═══ Records for processing ═══
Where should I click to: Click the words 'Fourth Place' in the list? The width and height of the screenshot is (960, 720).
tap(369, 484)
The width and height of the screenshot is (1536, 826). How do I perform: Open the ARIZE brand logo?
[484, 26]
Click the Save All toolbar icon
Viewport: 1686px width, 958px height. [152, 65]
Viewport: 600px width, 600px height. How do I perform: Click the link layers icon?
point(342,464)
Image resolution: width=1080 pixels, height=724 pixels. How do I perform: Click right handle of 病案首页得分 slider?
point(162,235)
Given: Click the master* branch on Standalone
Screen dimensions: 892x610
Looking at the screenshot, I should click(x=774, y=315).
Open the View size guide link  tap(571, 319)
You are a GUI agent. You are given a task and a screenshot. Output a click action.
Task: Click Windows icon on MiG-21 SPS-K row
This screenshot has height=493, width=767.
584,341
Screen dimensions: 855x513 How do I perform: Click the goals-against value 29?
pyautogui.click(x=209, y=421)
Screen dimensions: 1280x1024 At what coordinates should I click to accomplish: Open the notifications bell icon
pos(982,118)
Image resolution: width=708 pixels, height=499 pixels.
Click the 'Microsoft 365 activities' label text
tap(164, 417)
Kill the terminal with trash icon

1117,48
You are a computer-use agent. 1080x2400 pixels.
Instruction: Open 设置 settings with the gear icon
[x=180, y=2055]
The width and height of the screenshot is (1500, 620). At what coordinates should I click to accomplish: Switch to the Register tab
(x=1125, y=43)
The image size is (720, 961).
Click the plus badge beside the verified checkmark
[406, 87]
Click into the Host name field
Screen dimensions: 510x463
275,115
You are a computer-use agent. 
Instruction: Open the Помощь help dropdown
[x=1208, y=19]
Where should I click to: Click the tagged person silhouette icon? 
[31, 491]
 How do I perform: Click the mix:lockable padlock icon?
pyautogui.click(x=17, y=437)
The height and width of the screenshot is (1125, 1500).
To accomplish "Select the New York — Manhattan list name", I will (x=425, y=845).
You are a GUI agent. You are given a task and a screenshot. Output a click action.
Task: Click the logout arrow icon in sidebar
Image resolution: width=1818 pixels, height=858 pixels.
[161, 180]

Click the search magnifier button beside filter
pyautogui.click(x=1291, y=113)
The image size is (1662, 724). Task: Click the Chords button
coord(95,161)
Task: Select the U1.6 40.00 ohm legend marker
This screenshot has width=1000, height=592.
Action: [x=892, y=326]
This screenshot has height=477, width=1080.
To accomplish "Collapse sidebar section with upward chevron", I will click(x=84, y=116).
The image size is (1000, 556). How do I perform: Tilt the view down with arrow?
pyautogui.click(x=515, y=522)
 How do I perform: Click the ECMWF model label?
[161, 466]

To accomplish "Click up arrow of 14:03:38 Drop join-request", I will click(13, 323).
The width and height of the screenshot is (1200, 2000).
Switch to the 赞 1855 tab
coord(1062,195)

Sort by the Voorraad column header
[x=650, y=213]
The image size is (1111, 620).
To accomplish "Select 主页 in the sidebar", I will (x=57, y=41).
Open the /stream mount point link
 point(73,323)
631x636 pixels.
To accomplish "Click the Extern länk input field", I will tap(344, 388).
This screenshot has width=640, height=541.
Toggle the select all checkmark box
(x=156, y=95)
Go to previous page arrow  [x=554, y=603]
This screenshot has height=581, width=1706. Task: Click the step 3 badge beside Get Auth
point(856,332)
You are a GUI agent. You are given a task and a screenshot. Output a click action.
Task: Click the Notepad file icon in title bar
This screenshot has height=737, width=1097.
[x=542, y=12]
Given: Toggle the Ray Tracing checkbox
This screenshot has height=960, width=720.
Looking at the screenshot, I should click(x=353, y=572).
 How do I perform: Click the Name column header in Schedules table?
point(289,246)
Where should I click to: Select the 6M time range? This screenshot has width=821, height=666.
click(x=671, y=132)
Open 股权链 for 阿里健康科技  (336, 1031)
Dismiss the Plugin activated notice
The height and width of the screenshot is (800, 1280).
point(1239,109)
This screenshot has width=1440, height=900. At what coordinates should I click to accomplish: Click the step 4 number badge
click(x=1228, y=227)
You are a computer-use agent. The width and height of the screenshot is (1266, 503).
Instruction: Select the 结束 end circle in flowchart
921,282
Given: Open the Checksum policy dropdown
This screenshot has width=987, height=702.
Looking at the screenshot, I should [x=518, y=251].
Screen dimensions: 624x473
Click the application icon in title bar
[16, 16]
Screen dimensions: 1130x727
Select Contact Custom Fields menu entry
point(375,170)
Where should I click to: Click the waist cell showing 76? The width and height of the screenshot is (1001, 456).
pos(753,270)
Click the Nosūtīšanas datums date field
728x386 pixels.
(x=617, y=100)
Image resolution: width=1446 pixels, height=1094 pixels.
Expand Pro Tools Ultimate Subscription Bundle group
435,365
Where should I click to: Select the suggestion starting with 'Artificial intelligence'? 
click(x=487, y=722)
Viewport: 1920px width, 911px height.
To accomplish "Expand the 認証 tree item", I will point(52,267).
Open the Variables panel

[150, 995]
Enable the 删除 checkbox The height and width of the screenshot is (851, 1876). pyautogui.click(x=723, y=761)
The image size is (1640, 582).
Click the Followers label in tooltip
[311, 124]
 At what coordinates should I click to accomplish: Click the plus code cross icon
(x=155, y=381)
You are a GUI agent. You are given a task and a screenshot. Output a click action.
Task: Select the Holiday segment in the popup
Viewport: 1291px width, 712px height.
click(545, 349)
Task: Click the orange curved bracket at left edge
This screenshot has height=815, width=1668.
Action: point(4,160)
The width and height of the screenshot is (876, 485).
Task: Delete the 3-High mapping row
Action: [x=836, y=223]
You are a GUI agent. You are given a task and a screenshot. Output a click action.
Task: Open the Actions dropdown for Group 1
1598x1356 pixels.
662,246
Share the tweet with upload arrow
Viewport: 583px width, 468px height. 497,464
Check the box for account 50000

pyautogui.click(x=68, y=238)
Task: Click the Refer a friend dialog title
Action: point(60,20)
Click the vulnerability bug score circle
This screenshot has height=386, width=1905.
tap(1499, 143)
═══
## What you will do
The reply should consist solely of the lines above from the one that has "Task: Click Windows icon on MiG-21 SPS-K row" through the one that has "The image size is (720, 961).", reproduced exactly.

## Response below
Task: Click Windows icon on MiG-21 SPS-K row
This screenshot has height=493, width=767.
584,341
Screen dimensions: 855x513 How do I perform: Click the goals-against value 29?
pyautogui.click(x=209, y=421)
Screen dimensions: 1280x1024 At what coordinates should I click to accomplish: Open the notifications bell icon
pos(982,118)
Image resolution: width=708 pixels, height=499 pixels.
Click the 'Microsoft 365 activities' label text
tap(164, 417)
Kill the terminal with trash icon

1117,48
You are a computer-use agent. 1080x2400 pixels.
Instruction: Open 设置 settings with the gear icon
[x=180, y=2055]
The width and height of the screenshot is (1500, 620). At what coordinates should I click to accomplish: Switch to the Register tab
(x=1125, y=43)
The image size is (720, 961).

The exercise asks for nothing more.